China Announces State Fund to Boost Tech Innovation
Beijing, China – In a move signaling its determination to become a leader in cutting-edge technology, China is establishing a state-backed fund aimed at accelerating innovation in key sectors such as artificial intelligence, quantum technology, and hydrogen energy storage. Zheng Shanjie, head of China’s National Development and Reform Commission (NDRC), made the announcement during a press conference held alongside the annual sessions of the National People’s Congress and the Chinese People’s Political Consultative Conference, often referred to as the “two sessions.”
This new “state venture capital guidance fund,” is expected to attract nearly 1 trillion yuan (approximately $138 billion) in capital over the next two decades. The funds will be sourced from local governments and the private sector, reflecting Beijing’s commitment to fostering technological self-reliance, particularly in the face of growing pressure from U.S. tech restrictions.
Zheng highlighted the rapid progress China has made in areas like microchips, AI large language models, and robotics. He stated that China’s technological advancements are a direct response to external pressures. “Scenes once only seen in science fiction are now becoming reality. We are steadily moving toward the global frontiers of technology and innovation,” Zheng said.
The focus on technological advancement comes as Chinese leaders view high-end chips, quantum computing, robotics, and AI as vital for powering economic growth and upgrading the nation’s manufacturing capabilities. Recent advancements in AI development, such as the DeepSeek R1 large language model, which nearly matches the capabilities of leading models like OpenAI’s GPT-4, Meta’s Llama, and Google’s Gemini, but at a much lower cost, demonstrate China’s growing capacity for innovation.
Consumption and Economic Strategy
While emphasizing technological innovation, Chinese leaders are also prioritizing domestic consumption. Zheng announced that the government will soon unveil a “special action plan to boost consumption.” This strategic shift underscores Beijing’s efforts to strengthen the domestic market and reduce its reliance on exports.

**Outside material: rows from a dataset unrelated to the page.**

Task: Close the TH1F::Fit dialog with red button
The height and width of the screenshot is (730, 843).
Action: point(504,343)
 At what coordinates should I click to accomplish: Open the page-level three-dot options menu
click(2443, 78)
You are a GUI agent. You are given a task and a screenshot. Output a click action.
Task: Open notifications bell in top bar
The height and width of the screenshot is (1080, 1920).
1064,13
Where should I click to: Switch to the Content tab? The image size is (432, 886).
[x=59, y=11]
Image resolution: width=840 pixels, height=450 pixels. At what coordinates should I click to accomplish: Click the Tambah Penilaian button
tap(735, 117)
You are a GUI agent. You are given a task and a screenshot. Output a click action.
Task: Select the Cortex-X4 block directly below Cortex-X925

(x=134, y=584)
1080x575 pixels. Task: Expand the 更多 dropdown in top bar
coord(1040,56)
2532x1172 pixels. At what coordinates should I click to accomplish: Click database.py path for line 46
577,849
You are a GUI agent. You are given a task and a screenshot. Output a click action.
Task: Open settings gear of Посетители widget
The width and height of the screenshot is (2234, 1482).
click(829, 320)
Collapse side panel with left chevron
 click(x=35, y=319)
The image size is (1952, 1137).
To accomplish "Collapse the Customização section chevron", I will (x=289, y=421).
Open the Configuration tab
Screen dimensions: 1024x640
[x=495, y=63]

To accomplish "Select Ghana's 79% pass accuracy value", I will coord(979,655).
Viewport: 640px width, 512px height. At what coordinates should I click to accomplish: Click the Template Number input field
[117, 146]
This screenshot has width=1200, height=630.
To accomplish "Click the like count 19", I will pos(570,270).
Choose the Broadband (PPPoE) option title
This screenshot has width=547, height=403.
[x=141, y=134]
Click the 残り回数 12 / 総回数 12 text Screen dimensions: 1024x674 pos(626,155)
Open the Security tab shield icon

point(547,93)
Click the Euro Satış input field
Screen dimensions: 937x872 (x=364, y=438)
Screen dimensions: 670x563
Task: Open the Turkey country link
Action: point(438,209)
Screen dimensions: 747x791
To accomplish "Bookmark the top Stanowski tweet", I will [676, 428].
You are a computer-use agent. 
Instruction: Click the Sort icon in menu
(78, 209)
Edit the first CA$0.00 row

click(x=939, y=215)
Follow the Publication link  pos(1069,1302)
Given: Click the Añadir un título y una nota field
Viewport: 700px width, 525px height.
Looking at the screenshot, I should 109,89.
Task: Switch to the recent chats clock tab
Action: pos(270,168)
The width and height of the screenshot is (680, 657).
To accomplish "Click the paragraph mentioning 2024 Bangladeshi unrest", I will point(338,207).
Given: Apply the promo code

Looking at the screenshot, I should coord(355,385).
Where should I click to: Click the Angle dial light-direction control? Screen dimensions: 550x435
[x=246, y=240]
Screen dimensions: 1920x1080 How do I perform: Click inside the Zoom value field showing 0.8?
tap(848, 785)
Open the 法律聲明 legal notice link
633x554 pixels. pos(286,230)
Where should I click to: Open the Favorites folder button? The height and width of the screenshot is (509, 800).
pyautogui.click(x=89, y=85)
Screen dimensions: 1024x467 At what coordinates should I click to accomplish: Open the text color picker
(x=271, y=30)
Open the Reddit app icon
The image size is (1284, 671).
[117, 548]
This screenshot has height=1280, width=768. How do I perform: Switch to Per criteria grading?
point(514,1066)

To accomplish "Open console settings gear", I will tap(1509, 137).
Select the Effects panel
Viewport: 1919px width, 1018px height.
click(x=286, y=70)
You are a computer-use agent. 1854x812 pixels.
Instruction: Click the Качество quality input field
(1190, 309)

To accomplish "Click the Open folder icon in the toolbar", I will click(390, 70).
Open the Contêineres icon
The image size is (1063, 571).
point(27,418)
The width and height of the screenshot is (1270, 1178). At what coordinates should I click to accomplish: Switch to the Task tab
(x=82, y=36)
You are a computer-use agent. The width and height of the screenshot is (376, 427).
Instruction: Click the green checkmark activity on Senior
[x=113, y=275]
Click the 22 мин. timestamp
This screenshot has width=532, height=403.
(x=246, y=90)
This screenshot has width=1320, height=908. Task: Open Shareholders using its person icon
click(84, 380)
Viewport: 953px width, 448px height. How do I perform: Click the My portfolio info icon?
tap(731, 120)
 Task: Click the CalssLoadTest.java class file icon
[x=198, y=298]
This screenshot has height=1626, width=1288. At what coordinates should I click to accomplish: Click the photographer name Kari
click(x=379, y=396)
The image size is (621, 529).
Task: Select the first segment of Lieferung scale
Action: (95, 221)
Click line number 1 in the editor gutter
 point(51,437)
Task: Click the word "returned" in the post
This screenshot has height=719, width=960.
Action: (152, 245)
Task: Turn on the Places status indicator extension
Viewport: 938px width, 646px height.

China’s household consumption as a share of the country’s gross domestic product (GDP) stood at just 39% in 2023, as reported by Macquarie Group, an investment bank. This is significantly lower than other major economies like South Korea (49%), Japan (55%), and the United States (68%). The Chinese government is determined to increase domestic consumption to achieve more balanced economic growth.
Premier Li Qiang, in his annual work report, pledged to “foster emerging industries and industries of the future.” He also promised to establish a mechanism to increase funding for strategic sectors. To further stimulate the economy, China plans to increase its budget deficit to around 4% of GDP, the highest level in decades, and raise the quota for government bond issuance to 6.2 trillion yuan ($855 billion).
Special bonds issued by local governments will be used to boost infrastructure investment and to stabilize the housing market, and the central authorities will allocate roughly 300 billion yuan ($41 billion) to consumer subsidies through a “cash-for-clunkers” program. Key to the government’s success will be whether it is able revive the “animal spirits” of China’s private entrepreneurs, who will need to advance technological innovation as Beijing gears up for more restrictions from the US.
To improve the business environment, Chinese leader Xi Jinping met with the country’s top tech executives, proclaiming it was “prime time” for private enterprises to thrive. A new Private Economy Promotion Law is also being considered, aimed at ensuring legal support and protection for private companies. The law will address concerns like property rights protection and fair competition, boosting the confidence of private enterprises and their positive expectations for the market. Private businesses contribute more than 60% to China’s GDP and over 80% of employment, despite being dwarfed by the state sector in size.